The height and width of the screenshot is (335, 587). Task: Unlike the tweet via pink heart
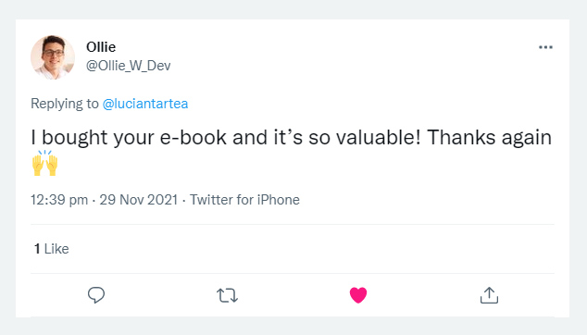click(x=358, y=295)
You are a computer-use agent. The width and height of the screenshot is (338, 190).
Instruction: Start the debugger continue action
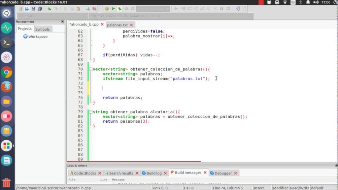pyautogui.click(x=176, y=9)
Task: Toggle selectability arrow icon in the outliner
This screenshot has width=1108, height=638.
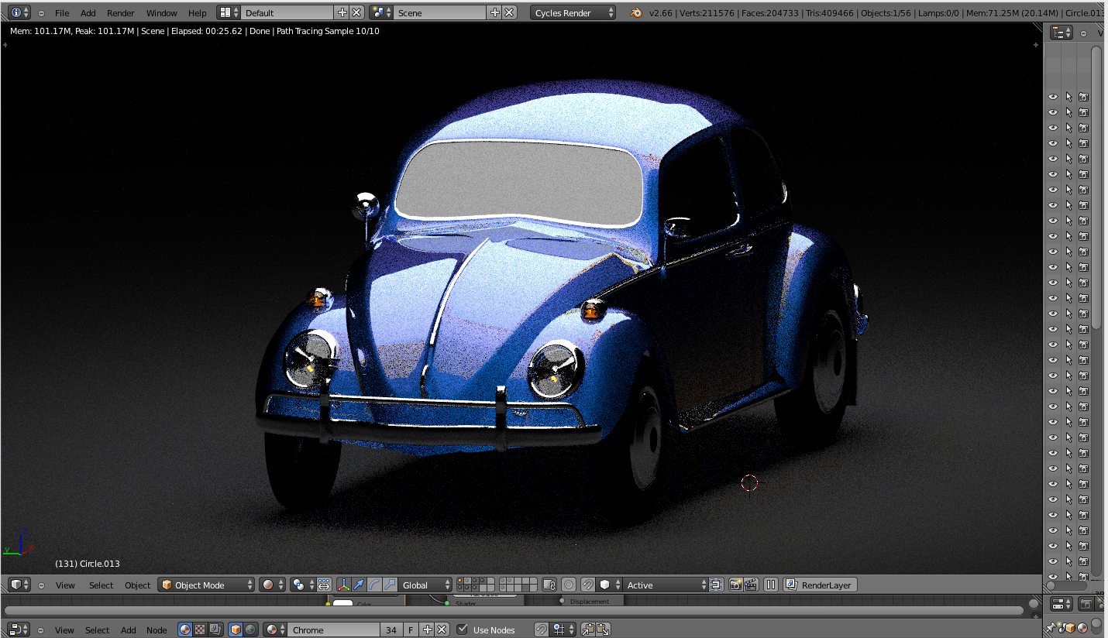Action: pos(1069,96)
··········
— GIVEN EXERCISE —
Reproduce the lines above, starting with the very first one and going on through the line with "pyautogui.click(x=176, y=9)", with both ends included. Leave the pictures out.

— TASK RESULT —
The height and width of the screenshot is (335, 587). Task: Unlike the tweet via pink heart
click(x=358, y=295)
You are a computer-use agent. The width and height of the screenshot is (338, 190).
Instruction: Start the debugger continue action
pyautogui.click(x=176, y=9)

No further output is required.